Hi there, I’m trying to run my code across multiple GPU’s and am getting the following error:
RuntimeError: Expected tensor for argument #1 'input' to have the same device as tensor for argument #2 'weight'; but device 1 does not equal 0 (while checking arguments for cudnn_convolution)
I’ve seen a few posts around here and on https://github.com/pytorch/pytorch/, but nothing seems to be of use for me. I’m using a pre-trained model from https://github.com/osmr/imgclsmob, and have modified the forward function to return the activations as well as output. Here’s a simplified version of my code:
from pytorchcv.model_provider import get_model as ptcv_get_model
import torch
import types
net = ptcv_get_model("densenet40_k12_cifar10", root = 'loc', pretrained=True)
def my_forward(self, x):
activations = []
for module in self.features._modules.values():
x = module(x) #error happens here
activations.append(x)
x = x.view(x.size(0), -1)
x = self.output(x)
return x, outs
net.forward = types.MethodType(my_forward, net)
if torch.cuda.device_count() > 1:
net = nn.Dataparallel(net, device_ids=[0,1,2,3]
net.to(device)
net.eval()
And my full error message is:
Traceback (most recent call last):
File "main.py", line 471, in <module>
train_student(student, teach)
File "main.py", line 155, in train_student
outputs_teacher, ints_teacher = teach(inputs)

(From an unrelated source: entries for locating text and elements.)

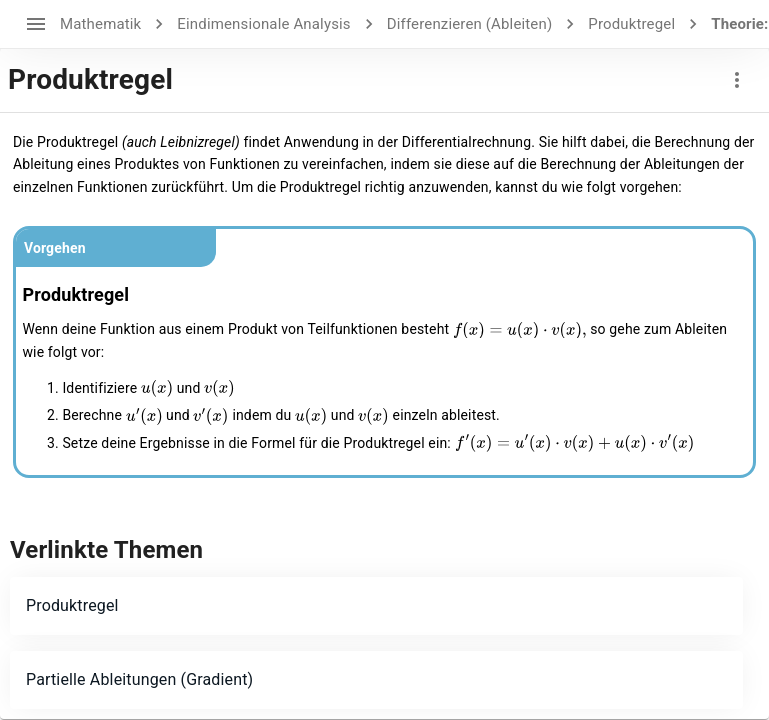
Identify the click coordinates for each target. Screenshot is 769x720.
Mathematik (100, 24)
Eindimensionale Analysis (263, 24)
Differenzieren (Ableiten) (470, 24)
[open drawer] (36, 24)
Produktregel (631, 24)
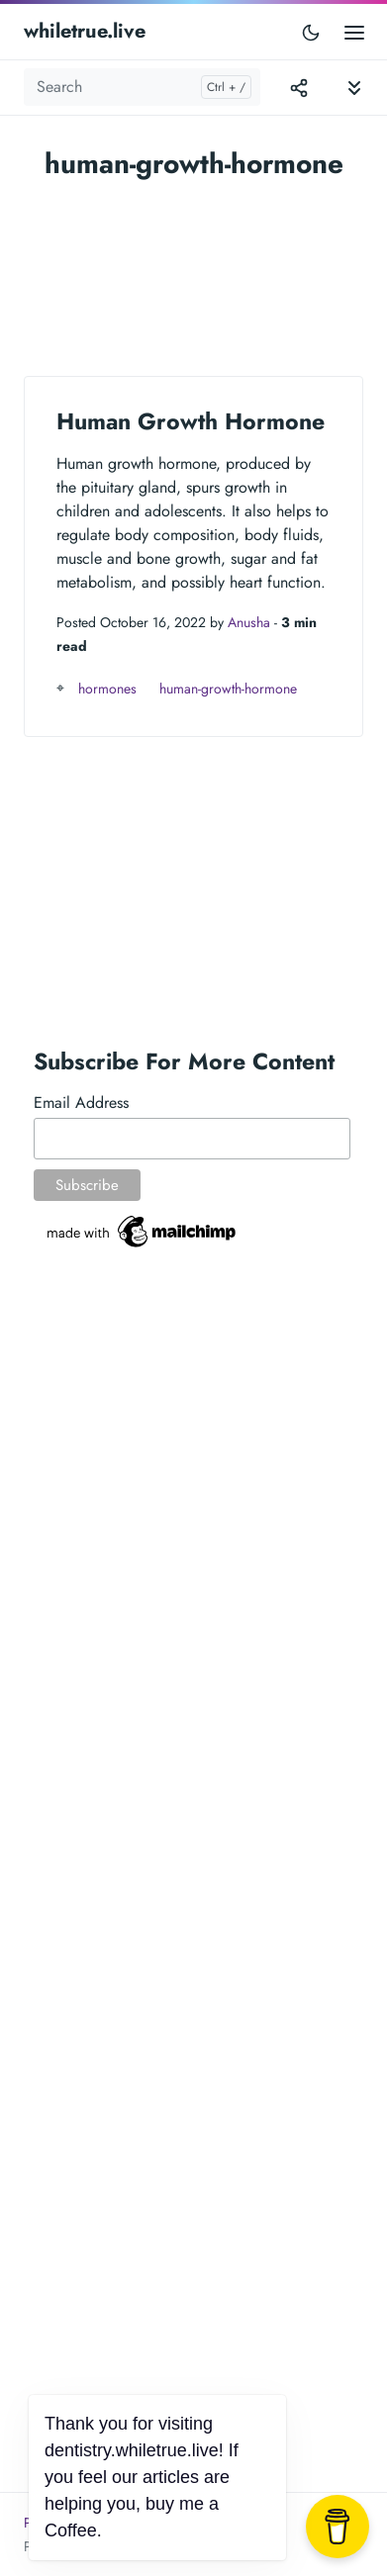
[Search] (142, 87)
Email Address (81, 1102)
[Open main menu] (354, 31)
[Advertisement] (193, 268)
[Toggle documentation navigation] (354, 87)
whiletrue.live (84, 31)
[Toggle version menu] (299, 87)
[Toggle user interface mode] (311, 31)
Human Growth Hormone (190, 421)
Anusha (249, 622)
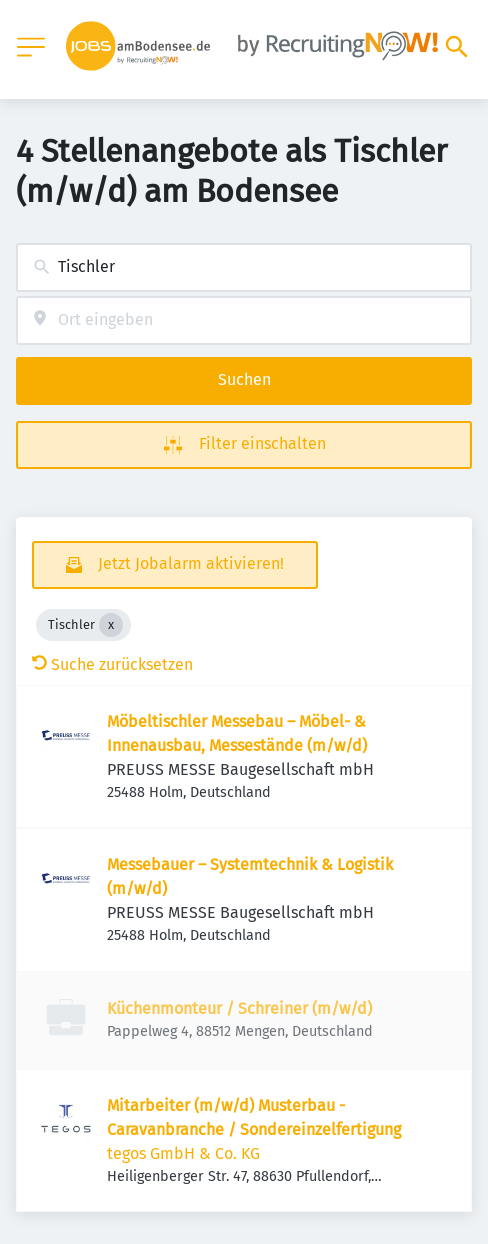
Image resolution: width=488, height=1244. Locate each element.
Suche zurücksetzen (112, 664)
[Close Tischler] (111, 625)
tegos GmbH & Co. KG (183, 1153)
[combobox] (244, 267)
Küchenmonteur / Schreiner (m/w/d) (239, 1008)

File "/home/s1874193/miniconda3/envs/distill/lib/python3.7/site-packages/torch/nn/modules/module.py", line 493, in __call__
result = self.forward(*input, **kwargs)
File "/home/s1874193/miniconda3/envs/distill/lib/python3.7/site-packages/torch/nn/parallel/data_parallel.py", line 152, in forward
outputs = self.parallel_apply(replicas, inputs, kwargs)
File "/home/s1874193/miniconda3/envs/distill/lib/python3.7/site-packages/torch/nn/parallel/data_parallel.py", line 162, in parallel_apply
return parallel_apply(replicas, inputs, kwargs, self.device_ids[:len(replicas)])
File "/home/s1874193/miniconda3/envs/distill/lib/python3.7/site-packages/torch/nn/parallel/parallel_apply.py", line 83, in parallel_apply
raise output
File "/home/s1874193/miniconda3/envs/distill/lib/python3.7/site-packages/torch/nn/parallel/parallel_apply.py", line 59, in _worker
output = module(*input, **kwargs)
File "/home/s1874193/miniconda3/envs/distill/lib/python3.7/site-packages/torch/nn/modules/module.py", line 493, in __call__
result = self.forward(*input, **kwargs)
File "main.py", line 364, in my_forward
x = module_val(x)
File "/home/s1874193/miniconda3/envs/distill/lib/python3.7/site-packages/torch/nn/modules/module.py", line 493, in __call__
result = self.forward(*input, **kwargs)
File "/home/s1874193/miniconda3/envs/distill/lib/python3.7/site-packages/torch/nn/modules/conv.py", line 338, in forward
self.padding, self.dilation, self.groups)
RuntimeError: Expected tensor for argument #1 'input' to have the same device as tensor for argument #2 'weight'; but device 1 does not equal 0 (while checking arguments for cudnn_convolution)
Any suggestions would be really appreciated. Thanks!